Além da produção intelectual dos pesquisadores do CPDOC ter se tornado referência obrigatória, eles próprios passaram a colaborar na realização de filmes documentários através de depoimentos e da elaboração de argumentos e roteiros. Foi o que ocorreu, em 1990, na realização de 1930 – Tempo de revolução, para o qual contamos com a consultoria histórica de Regina da Luz Moreira, pesquisadora da instituição. O Dicionário Histórico-Biográfico Brasileiro, por sua vez, publicado em 1984, passou a ser a fonte de consulta primordial dessa área de conhecimento e pesquisa. Finalmente, o acervo fotográfico viria a suprir, ainda que através da imagem estática, algumas das lacunas da nossa memória cinematográfica.
Ao lado dessas contribuições notáveis, é uma lástima que o registro, filmado ou gravado em vídeo, da imagem dos depoentes não tenha sido incluído no programa de História Oral, transformando-o num programa de História Oral & Visual.

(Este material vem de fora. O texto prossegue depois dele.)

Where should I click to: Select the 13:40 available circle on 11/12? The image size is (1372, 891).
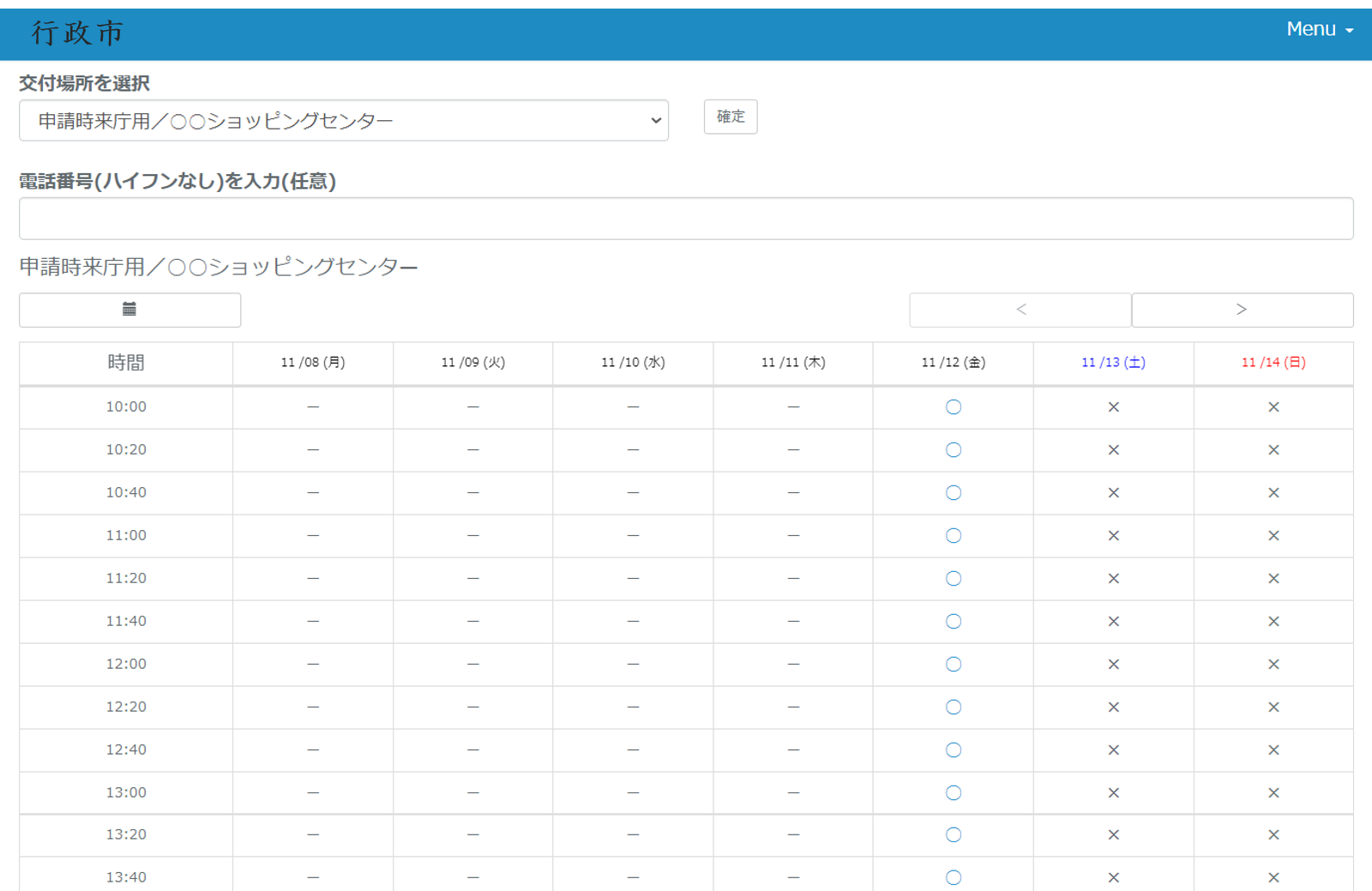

Considerando a penúria do acervo brasileiro de imagens em movimento, o registro visual das centenas de testemunhos colhidos teria constituído um acervo de valor inestimável. Tendo prevalecido o mesmo procedimento nos depoimentos mais recentes que compõem a trilogia da memória militar (Visões do golpe, Os anos de chumbo e A volta aos quartéis ), fomos impedidos, por exemplo, de examinar a expressão do rosto do general Carlos Alberto da Fontoura, chefe do Serviço Nacional de Informações de 1969 a 1974, no momento em que afirmou nunca ter tido “uma prova de tortura” ( Os anos de chumbo, p. 97 ).
Terá sido apenas por falta de recursos que não foram feitas essas filmagens ou gravações em vídeo? Essa possibilidade terá sido considerada? Ou terá predominado um certo menosprezo pelo valor do documento visual que parece haver por parte de alguns historiadores? É isso que poderia sugerir a coletânea de fotografias A revolução de 1930 e seus antecedentes, publicada pelo CPDOC em 1980.

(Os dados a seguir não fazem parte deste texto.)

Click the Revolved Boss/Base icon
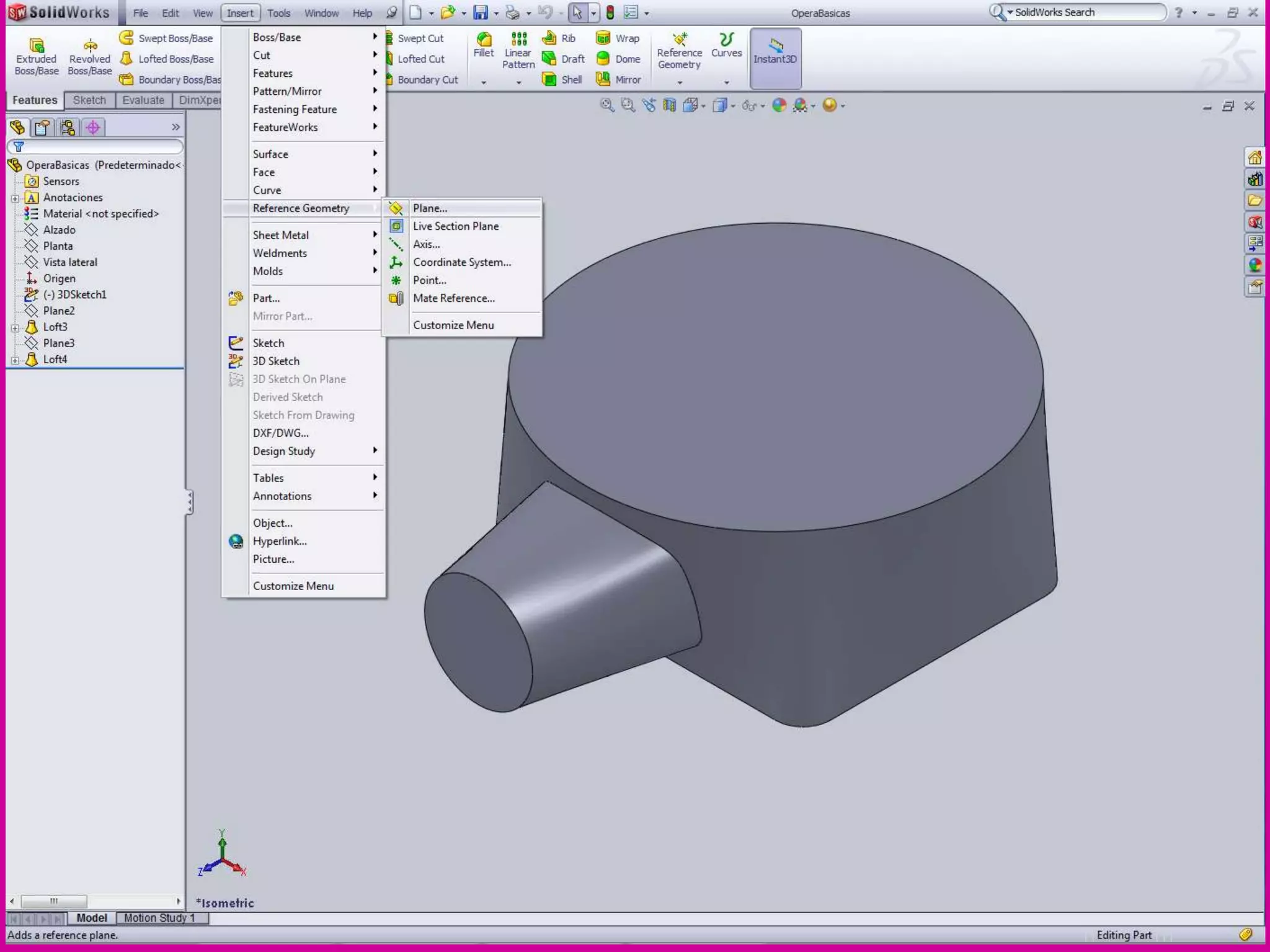The width and height of the screenshot is (1270, 952). tap(90, 46)
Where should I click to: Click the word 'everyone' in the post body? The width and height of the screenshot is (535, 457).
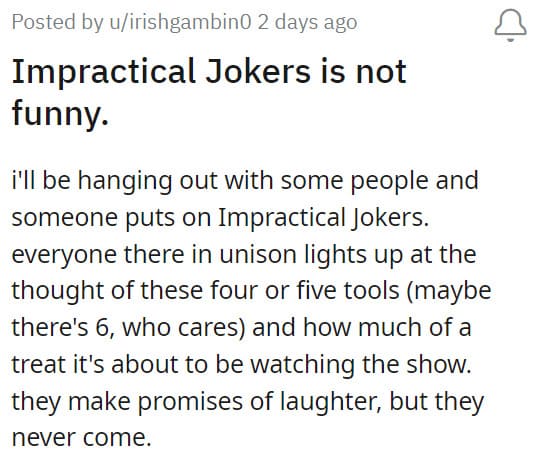[x=64, y=256]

Reunindo grande número de imagens do seu acervo, além de algumas de outras fontes, o álbum se limita a apresentar textos breves introdutórios aos capítulos e legendas descrevendo as fotografias. A importância da documentação visual apresentada, até então pouco conhecida em seu conjunto, não nos deve impedir, porém, de questionar a possibilidade dessas imagens falarem por si mesmas. Além do local, da data e da identificação dos fotografados, teria sido necessário acentuar o que cada uma dessas fotografias revela através do enquadramento escolhido, da exposição, do diálogo silencioso dos fotografados com a câmera e entre eles próprios? O que essas imagens trazem? Analisadas a fundo, o que elas realmente mostram?

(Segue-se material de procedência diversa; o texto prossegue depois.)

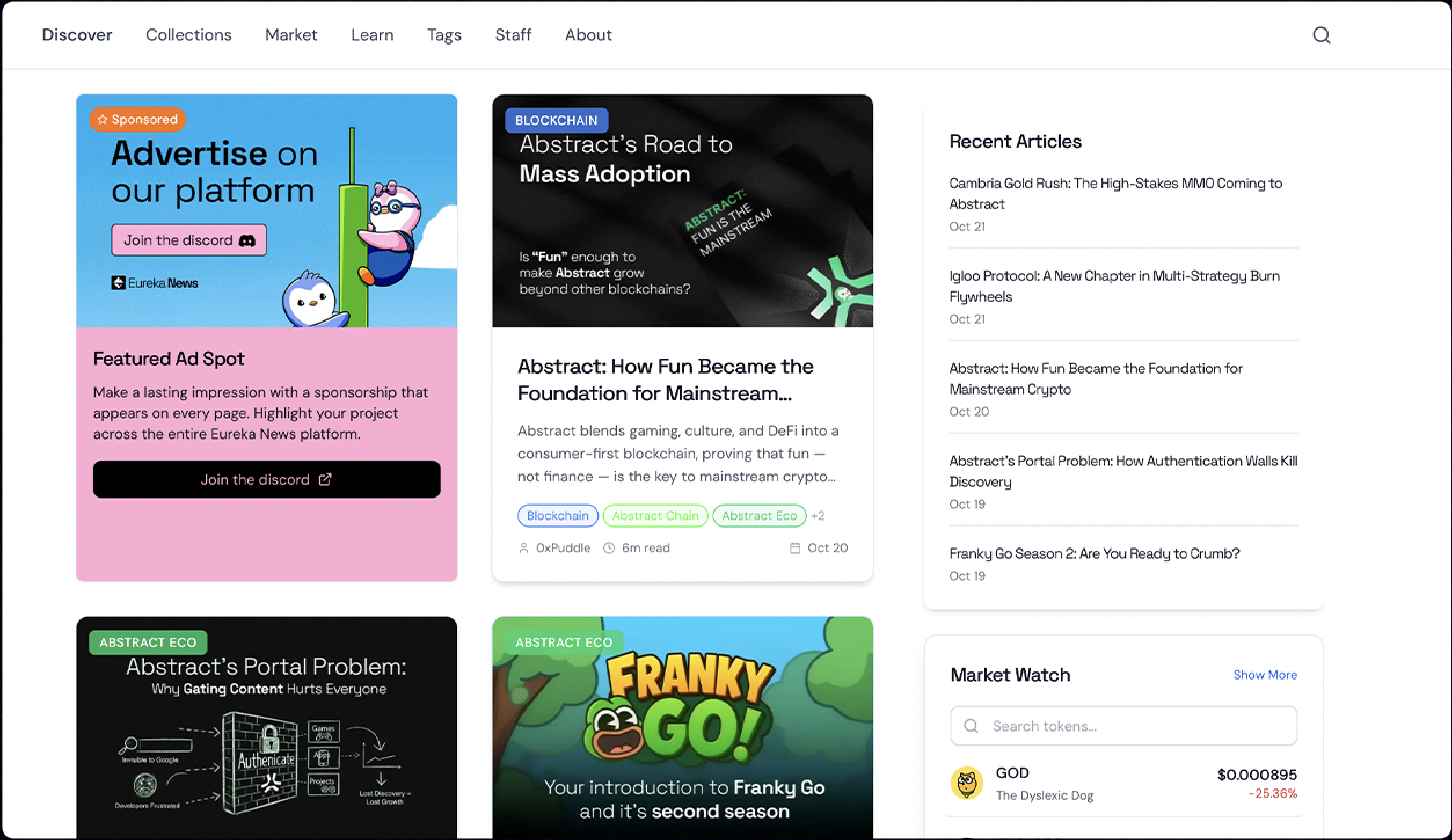Click the calendar icon beside Oct 20
The image size is (1452, 840).
click(x=795, y=548)
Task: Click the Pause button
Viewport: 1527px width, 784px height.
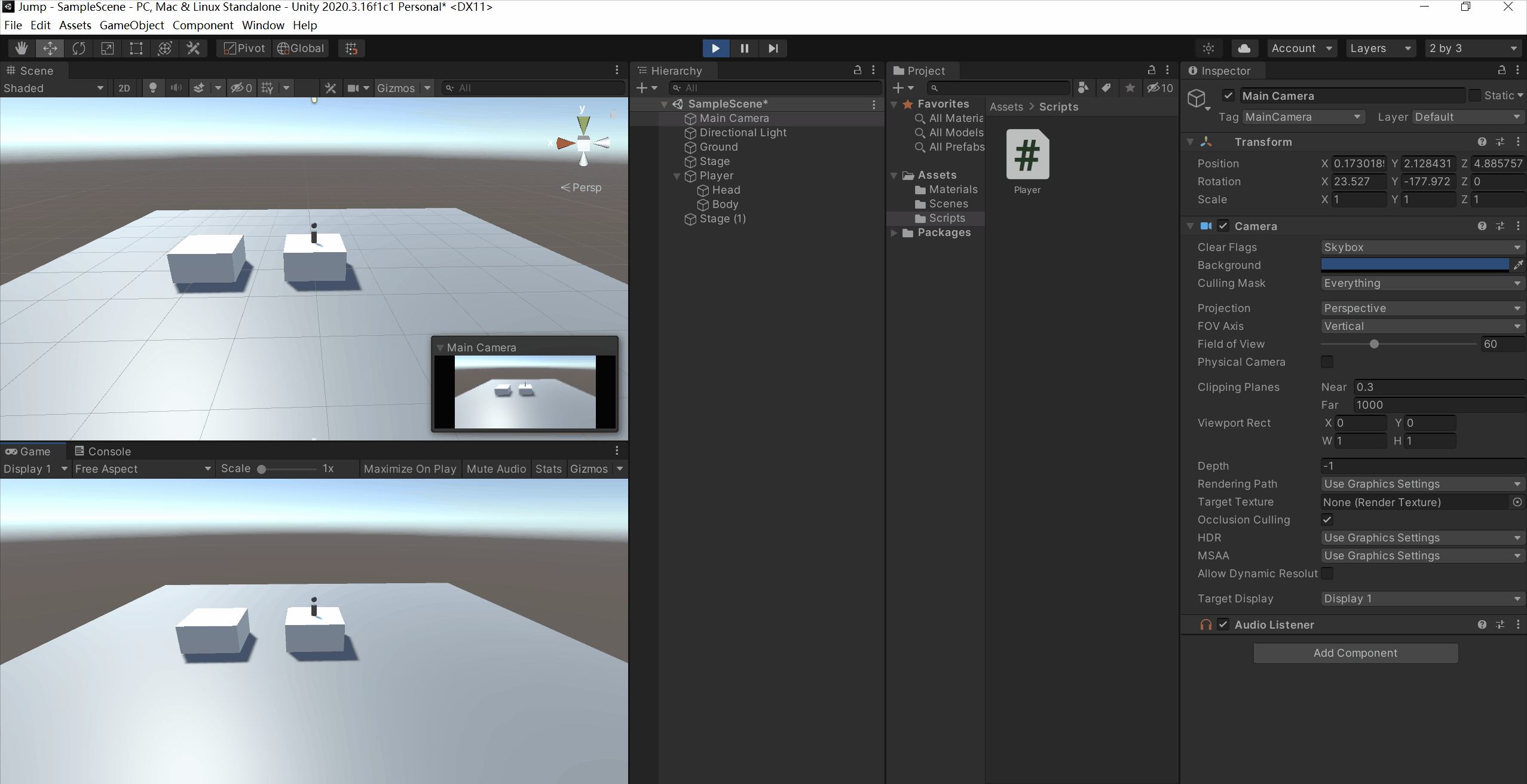Action: [x=744, y=48]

Para uma análise desse teor, uma das fotografias mais interessantes a considerar teria sido a do Arquivo Pedro Ernesto Batista, publicada à página 73. Segundo a legenda, foi tirada em Gaiba, Bolívia, em 1927, e nela estão retratados Cordeiro de Farias, abraçado a um menino, moradores da região, Carlos Hansen, engenheiro da Bolívia Concessions e, na extrema direita, Luis Carlos Prestes, de braços cruzados. O que faltou mencionar foi o papel representado por essa fotografia na fabricação do mito do Cavaleiro da Esperança. Cordeiro de Farias com o corpo relaxado é o único, além de um bebê de colo, que não encara a câmera; Prestes, além dos braços cruzados, apoia as pernas com firmeza, tem o corpo retesado, e olha diretamente para a lente - é a imagem da determinação. Alguém, com apurado senso de percepção, isolou sua figura do resto da fotografia, fazendo surgir a representação ideal do líder messiânico, representação essa que passou a circular como um santinho, ora contra um fundo branco como se estivesse superposta a uma nuvem, ora contra um fundo escuro. E essa passaria a ser, desde então, a principal fonte de referência dos ilustradores para representar o Cavaleiro da Esperança.
Manipulações dessa espécie indicam o perigo de tomar a imagem pela comprovação dos fatos. Por estar sujeita a toda espécie de adulteração, é um truísmo dizer que a imagem não pode ser tomada como a reprodução da realidade. É célebre o caso da tomada do Palácio de Inverno, encenada em 1927 por Eisenstein para seu filme Outubro, usada regularmente ainda hoje como se fosse um registro jornalístico filmado em outubro de 1917.
Menos notório, mas não menos instrutivo, é o caso das mais antigas imagens de uma campanha presidencial no Brasil. Nesse filme, feito em outubro de 1921, vemos o candidato Artur Bernardes chegando ao Rio de Janeiro para apresentar sua plataforma política na capital federal, praxe da República Velha. Após recepção festiva, promovida por seus correligionários, com faixas de boas vindas estendidas na estação, está registrado o que parece ser um cortejo triunfal pelo centro da cidade. Na verdade, tem-se notícia de que, ao entrar na avenida Rio Branco, Artur Bernardes foi hostilizado pela multidão em sinal de protesto pelas ofensas aos militares contidas nas célebres cartas forjadas atribuídas a ele, publicadas dias antes pelo Correio da Manhã. Evidencia-se, dessa forma, a discrepância notável que pode existir entre o relato dos cronistas e o que inferimos do registro filmado.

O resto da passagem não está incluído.